妻、めぐみ

「恵美が結婚したなんて今でも信じられないな」

 私の高校時代からの友人である真理子はシナモンティーを口にしながらつぶやいている。

「どうして?そりゃ私だって結婚ぐらいするわよ」

 いったい何が信じられないというのだろう。
 いつも彼女は唐突にこんな事を言いだすのだ。

「でもね恵美は結婚する性格じゃないと思ってたけどな」

 そう言うと真理子は一気にシナモンティーを飲み干した。
 コップ半分まではゆっくり時間をかけて飲み、あとは一気に飲み干す癖は相変わらずだ。

「性格?」

「うん!だってたしかに恵美は見た目は良いけどさ性格は男勝りだし、とても家庭におさまるように思えなかったんだけど」

 言いにくい事も何食わぬ顔をして話すのも相変わらずである。

「男勝り?失礼ね。これでも今じゃ一児の母よ」

 そうなのだ!実は主人と結婚した時にはすでに私のお腹には新しい命が宿っていたのである。
 名前は『正樹』。私の大事な宝物。

「そうよね。それが一番信じられないわ」

 真理子は空になったカップを口元まで運んでいる。

「あっ!もう一杯入れるね」

「おかまいなく」

 真理子の言葉は無視して台所まで行き新しいカップにシナモンティーを注ぐと部屋一面はシナモンの香りでいっぱいになった。

「いい香りね」

 少し癖があってうけつけない人も多いが私はこの香りが好きだ。
 たしか主人と最初に会った日も私はシナモンティーの香りに包まれていた。

「私もこの香り好きよ。シナモンの香りが鼻につくたびに思いだすの」

「ひょっとしてご主人の事?」

 真理子は両眉を少し上げながら尋ねている。
 私は小さく肯いた。

「たまんないな!惚気?」

 呆れた表情をして真理子は今度は一気にティーを飲み干した。
 そんな真理子を無視して私の脳裏にはあの日の事が浮かんでくる。
 そこは19歳の時私が住んでいたマンションの近くにあった喫茶店。
 ここのモンブランは私のお気に入りでよくコーヒーとセットで注文していた。
 あの日ももちろんお決まりのコースを注文し私は週刊誌に目を通していた。

「この手の雑誌は相変わらずどうでもいいような事ばっかりしか載ってないよね」

 突然耳元で声がし私はおもわず見上げると、そこには年のころなら20代半ばくらいの男が立っていた。

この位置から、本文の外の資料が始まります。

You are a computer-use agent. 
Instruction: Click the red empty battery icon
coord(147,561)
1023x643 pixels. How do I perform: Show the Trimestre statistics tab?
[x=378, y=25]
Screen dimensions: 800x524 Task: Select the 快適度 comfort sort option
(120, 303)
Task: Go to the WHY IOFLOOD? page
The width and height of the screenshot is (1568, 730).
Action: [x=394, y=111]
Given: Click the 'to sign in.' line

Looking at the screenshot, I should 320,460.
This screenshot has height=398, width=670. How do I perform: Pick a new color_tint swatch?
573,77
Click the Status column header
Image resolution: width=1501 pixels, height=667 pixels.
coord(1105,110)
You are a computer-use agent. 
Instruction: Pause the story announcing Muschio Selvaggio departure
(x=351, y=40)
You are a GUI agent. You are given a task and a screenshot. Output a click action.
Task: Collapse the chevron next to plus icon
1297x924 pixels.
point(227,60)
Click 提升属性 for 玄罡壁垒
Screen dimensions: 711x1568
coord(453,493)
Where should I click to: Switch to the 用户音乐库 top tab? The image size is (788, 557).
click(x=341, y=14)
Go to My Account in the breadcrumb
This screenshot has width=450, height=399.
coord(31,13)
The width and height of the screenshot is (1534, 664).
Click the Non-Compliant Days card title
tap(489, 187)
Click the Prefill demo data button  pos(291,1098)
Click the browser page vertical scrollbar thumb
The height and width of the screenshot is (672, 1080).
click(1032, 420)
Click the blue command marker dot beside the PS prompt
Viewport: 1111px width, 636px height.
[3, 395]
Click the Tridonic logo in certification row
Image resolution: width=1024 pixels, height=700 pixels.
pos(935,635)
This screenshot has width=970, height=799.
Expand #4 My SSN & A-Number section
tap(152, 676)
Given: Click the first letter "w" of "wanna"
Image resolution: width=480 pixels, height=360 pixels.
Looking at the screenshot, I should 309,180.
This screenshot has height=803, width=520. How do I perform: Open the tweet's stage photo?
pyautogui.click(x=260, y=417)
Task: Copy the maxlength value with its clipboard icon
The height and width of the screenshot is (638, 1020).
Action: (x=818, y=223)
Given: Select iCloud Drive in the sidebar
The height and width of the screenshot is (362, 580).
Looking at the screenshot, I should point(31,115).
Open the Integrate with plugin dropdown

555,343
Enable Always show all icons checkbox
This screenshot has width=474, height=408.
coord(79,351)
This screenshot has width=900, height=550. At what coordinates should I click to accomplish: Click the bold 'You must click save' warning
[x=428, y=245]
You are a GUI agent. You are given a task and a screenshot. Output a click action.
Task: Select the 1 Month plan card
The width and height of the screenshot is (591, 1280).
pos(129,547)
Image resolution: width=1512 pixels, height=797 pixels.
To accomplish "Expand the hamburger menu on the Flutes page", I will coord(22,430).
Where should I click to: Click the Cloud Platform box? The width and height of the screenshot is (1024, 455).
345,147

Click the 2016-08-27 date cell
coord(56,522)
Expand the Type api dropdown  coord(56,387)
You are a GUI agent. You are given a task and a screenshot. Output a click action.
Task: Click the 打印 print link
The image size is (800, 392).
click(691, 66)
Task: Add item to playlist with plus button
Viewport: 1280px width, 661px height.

「あっ!ごめんね。そんなもんでも真剣に読んでいるのに」

 男は少し黄ばんだ歯を見せながら笑っている。
 こういう類は相手にしない方が無難なんだろう。
 しかし当時の私には一言でも言わずにはいられなかった。

「なんですか?いきなり失礼じゃないですか」

 シナモンの香りを漂わしながら失礼な事を言うこの男を私は睨み付けた。

「うわぁ!怖い顔するんだ。でもそういう気の強い女性が僕は好きですよ」

 男の笑顔は益々私の神経に触りより険しい表情にさせた。

「あちらに行ってください。迷惑です」

 私は男が元々座っていたであろう場所を指さしながら言ったのだ。

「う~ん!益々気にいった。君こそ僕に相応しいよ」

 人を小馬鹿にした態度に私の怒りは頂点に達した。

「ちょっと!マスター。こちらの方の事なんですけど」

 声を張り上げた私はすぐに周囲の異常に気がついた。

「あれ?どうして」

 マスターをはじめそこに居た客全員が何かに取り憑かれたように虚ろな目をして天井を見上げているのだ。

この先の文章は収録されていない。